SUPPLIED INFORMATION -
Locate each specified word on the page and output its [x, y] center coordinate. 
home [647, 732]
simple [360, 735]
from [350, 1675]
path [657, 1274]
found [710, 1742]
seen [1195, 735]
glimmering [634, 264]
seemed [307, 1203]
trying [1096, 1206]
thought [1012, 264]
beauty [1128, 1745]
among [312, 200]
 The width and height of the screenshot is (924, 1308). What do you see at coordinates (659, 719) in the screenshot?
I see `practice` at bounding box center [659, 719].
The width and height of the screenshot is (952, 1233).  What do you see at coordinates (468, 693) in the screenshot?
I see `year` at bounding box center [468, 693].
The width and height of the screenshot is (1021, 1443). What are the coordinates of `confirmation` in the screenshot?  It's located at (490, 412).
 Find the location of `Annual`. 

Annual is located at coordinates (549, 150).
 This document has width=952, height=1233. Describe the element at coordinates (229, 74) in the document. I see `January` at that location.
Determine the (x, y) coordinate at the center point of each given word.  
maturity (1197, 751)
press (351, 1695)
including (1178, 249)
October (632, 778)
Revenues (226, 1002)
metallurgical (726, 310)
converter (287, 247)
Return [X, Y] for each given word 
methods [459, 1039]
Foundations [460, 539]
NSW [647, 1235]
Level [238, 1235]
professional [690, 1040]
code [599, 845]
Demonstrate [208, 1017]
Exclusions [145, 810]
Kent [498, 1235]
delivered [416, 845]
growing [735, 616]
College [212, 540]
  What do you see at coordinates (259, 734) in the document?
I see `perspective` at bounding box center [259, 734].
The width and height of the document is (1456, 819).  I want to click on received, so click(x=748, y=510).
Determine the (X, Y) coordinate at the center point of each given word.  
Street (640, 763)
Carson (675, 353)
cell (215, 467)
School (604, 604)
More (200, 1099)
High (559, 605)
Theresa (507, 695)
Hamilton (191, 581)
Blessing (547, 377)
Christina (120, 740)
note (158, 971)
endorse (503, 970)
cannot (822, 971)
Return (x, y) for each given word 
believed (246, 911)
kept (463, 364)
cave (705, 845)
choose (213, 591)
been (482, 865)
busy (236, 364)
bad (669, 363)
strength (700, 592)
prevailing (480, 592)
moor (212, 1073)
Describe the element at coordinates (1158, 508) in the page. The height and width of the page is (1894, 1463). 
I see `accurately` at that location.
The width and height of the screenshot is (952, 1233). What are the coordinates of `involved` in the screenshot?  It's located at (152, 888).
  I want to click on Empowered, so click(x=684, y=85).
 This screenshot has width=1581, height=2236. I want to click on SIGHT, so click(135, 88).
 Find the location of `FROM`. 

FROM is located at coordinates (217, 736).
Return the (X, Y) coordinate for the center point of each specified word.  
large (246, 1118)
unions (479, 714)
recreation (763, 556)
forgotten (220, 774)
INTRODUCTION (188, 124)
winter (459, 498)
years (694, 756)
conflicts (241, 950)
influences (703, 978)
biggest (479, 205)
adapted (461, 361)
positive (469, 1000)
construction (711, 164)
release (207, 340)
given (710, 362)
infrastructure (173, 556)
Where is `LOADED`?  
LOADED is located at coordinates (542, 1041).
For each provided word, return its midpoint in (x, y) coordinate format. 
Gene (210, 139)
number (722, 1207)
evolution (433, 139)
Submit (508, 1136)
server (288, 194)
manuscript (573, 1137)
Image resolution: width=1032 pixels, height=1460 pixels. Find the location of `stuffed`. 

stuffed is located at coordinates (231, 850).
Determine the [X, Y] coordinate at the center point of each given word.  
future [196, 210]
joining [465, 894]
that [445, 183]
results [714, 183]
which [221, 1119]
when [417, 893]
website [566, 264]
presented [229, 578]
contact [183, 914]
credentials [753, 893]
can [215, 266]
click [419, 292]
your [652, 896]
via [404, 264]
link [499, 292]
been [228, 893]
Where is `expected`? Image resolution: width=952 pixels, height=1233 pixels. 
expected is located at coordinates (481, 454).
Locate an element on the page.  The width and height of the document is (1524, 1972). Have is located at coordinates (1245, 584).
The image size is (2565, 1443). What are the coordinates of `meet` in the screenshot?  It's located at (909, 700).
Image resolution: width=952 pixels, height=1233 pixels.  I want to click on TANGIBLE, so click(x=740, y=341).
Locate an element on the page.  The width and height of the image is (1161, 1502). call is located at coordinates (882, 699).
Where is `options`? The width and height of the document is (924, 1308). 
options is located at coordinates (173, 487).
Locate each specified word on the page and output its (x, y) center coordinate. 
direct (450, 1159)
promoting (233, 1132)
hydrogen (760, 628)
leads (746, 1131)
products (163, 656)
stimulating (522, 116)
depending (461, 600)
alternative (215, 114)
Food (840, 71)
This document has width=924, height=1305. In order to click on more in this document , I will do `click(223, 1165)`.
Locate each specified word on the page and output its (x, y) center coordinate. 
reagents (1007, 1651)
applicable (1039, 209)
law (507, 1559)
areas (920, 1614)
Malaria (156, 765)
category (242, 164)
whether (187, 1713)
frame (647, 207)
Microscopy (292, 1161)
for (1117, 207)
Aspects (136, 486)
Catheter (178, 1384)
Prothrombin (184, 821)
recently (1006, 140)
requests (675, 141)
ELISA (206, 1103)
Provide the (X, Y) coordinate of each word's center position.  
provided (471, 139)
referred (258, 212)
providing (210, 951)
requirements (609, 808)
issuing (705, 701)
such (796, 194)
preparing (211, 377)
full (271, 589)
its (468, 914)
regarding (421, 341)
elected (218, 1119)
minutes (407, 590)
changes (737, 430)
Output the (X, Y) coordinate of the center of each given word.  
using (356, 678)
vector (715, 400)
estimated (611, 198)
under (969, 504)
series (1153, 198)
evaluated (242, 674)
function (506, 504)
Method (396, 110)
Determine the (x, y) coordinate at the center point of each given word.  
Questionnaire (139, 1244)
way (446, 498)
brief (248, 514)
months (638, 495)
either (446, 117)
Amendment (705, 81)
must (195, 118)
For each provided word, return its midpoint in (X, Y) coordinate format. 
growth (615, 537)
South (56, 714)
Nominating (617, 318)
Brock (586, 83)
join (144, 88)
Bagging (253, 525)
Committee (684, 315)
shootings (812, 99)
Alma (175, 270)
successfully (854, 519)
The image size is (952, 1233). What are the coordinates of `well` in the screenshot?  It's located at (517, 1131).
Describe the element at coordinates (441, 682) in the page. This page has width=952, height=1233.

TASK OBJECTIVE -
Reproduce every one of the records above word for word, changing nothing.

TASK ANSWER -
Locate each specified word on the page and output its [x, y] center coordinate. 
home [647, 732]
simple [360, 735]
from [350, 1675]
path [657, 1274]
found [710, 1742]
seen [1195, 735]
glimmering [634, 264]
seemed [307, 1203]
trying [1096, 1206]
thought [1012, 264]
beauty [1128, 1745]
among [312, 200]
 The width and height of the screenshot is (924, 1308). What do you see at coordinates (659, 719) in the screenshot?
I see `practice` at bounding box center [659, 719].
The width and height of the screenshot is (952, 1233).  What do you see at coordinates (468, 693) in the screenshot?
I see `year` at bounding box center [468, 693].
The width and height of the screenshot is (1021, 1443). What are the coordinates of `confirmation` in the screenshot?  It's located at (490, 412).
 Find the location of `Annual`. 

Annual is located at coordinates (549, 150).
 This document has width=952, height=1233. Describe the element at coordinates (229, 74) in the document. I see `January` at that location.
Determine the (x, y) coordinate at the center point of each given word.  
maturity (1197, 751)
press (351, 1695)
including (1178, 249)
October (632, 778)
Revenues (226, 1002)
metallurgical (726, 310)
converter (287, 247)
Return [X, Y] for each given word 
methods [459, 1039]
Foundations [460, 539]
NSW [647, 1235]
Level [238, 1235]
professional [690, 1040]
code [599, 845]
Demonstrate [208, 1017]
Exclusions [145, 810]
Kent [498, 1235]
delivered [416, 845]
growing [735, 616]
College [212, 540]
  What do you see at coordinates (259, 734) in the document?
I see `perspective` at bounding box center [259, 734].
The width and height of the document is (1456, 819).  I want to click on received, so click(x=748, y=510).
Determine the (X, Y) coordinate at the center point of each given word.  
Street (640, 763)
Carson (675, 353)
cell (215, 467)
School (604, 604)
More (200, 1099)
High (559, 605)
Theresa (507, 695)
Hamilton (191, 581)
Blessing (547, 377)
Christina (120, 740)
note (158, 971)
endorse (503, 970)
cannot (822, 971)
Return (x, y) for each given word 
believed (246, 911)
kept (463, 364)
cave (705, 845)
choose (213, 591)
been (482, 865)
busy (236, 364)
bad (669, 363)
strength (700, 592)
prevailing (480, 592)
moor (212, 1073)
Describe the element at coordinates (1158, 508) in the page. The height and width of the page is (1894, 1463). 
I see `accurately` at that location.
The width and height of the screenshot is (952, 1233). What are the coordinates of `involved` in the screenshot?  It's located at (152, 888).
  I want to click on Empowered, so click(x=684, y=85).
 This screenshot has width=1581, height=2236. I want to click on SIGHT, so click(135, 88).
 Find the location of `FROM`. 

FROM is located at coordinates (217, 736).
Return the (X, Y) coordinate for the center point of each specified word.  
large (246, 1118)
unions (479, 714)
recreation (763, 556)
forgotten (220, 774)
INTRODUCTION (188, 124)
winter (459, 498)
years (694, 756)
conflicts (241, 950)
influences (703, 978)
biggest (479, 205)
adapted (461, 361)
positive (469, 1000)
construction (711, 164)
release (207, 340)
given (710, 362)
infrastructure (173, 556)
Where is `LOADED`?  
LOADED is located at coordinates (542, 1041).
For each provided word, return its midpoint in (x, y) coordinate format. 
Gene (210, 139)
number (722, 1207)
evolution (433, 139)
Submit (508, 1136)
server (288, 194)
manuscript (573, 1137)
Image resolution: width=1032 pixels, height=1460 pixels. Find the location of `stuffed`. 

stuffed is located at coordinates (231, 850).
Determine the [X, Y] coordinate at the center point of each given word.  
future [196, 210]
joining [465, 894]
that [445, 183]
results [714, 183]
which [221, 1119]
when [417, 893]
website [566, 264]
presented [229, 578]
contact [183, 914]
credentials [753, 893]
can [215, 266]
click [419, 292]
your [652, 896]
via [404, 264]
link [499, 292]
been [228, 893]
Where is `expected`? Image resolution: width=952 pixels, height=1233 pixels. 
expected is located at coordinates (481, 454).
Locate an element on the page.  The width and height of the document is (1524, 1972). Have is located at coordinates (1245, 584).
The image size is (2565, 1443). What are the coordinates of `meet` in the screenshot?  It's located at (909, 700).
Image resolution: width=952 pixels, height=1233 pixels.  I want to click on TANGIBLE, so click(x=740, y=341).
Locate an element on the page.  The width and height of the image is (1161, 1502). call is located at coordinates (882, 699).
Where is `options`? The width and height of the document is (924, 1308). 
options is located at coordinates (173, 487).
Locate each specified word on the page and output its (x, y) center coordinate. 
direct (450, 1159)
promoting (233, 1132)
hydrogen (760, 628)
leads (746, 1131)
products (163, 656)
stimulating (522, 116)
depending (461, 600)
alternative (215, 114)
Food (840, 71)
This document has width=924, height=1305. In order to click on more in this document , I will do `click(223, 1165)`.
Locate each specified word on the page and output its (x, y) center coordinate. 
reagents (1007, 1651)
applicable (1039, 209)
law (507, 1559)
areas (920, 1614)
Malaria (156, 765)
category (242, 164)
whether (187, 1713)
frame (647, 207)
Microscopy (292, 1161)
for (1117, 207)
Aspects (136, 486)
Catheter (178, 1384)
Prothrombin (184, 821)
recently (1006, 140)
requests (675, 141)
ELISA (206, 1103)
Provide the (X, Y) coordinate of each word's center position.  
provided (471, 139)
referred (258, 212)
providing (210, 951)
requirements (609, 808)
issuing (705, 701)
such (796, 194)
preparing (211, 377)
full (271, 589)
its (468, 914)
regarding (421, 341)
elected (218, 1119)
minutes (407, 590)
changes (737, 430)
Output the (X, Y) coordinate of the center of each given word.  
using (356, 678)
vector (715, 400)
estimated (611, 198)
under (969, 504)
series (1153, 198)
evaluated (242, 674)
function (506, 504)
Method (396, 110)
Determine the (x, y) coordinate at the center point of each given word.  
Questionnaire (139, 1244)
way (446, 498)
brief (248, 514)
months (638, 495)
either (446, 117)
Amendment (705, 81)
must (195, 118)
For each provided word, return its midpoint in (X, Y) coordinate format. 
growth (615, 537)
South (56, 714)
Nominating (617, 318)
Brock (586, 83)
join (144, 88)
Bagging (253, 525)
Committee (684, 315)
shootings (812, 99)
Alma (175, 270)
successfully (854, 519)
The image size is (952, 1233). What are the coordinates of `well` in the screenshot?  It's located at (517, 1131).
Describe the element at coordinates (441, 682) in the page. This page has width=952, height=1233.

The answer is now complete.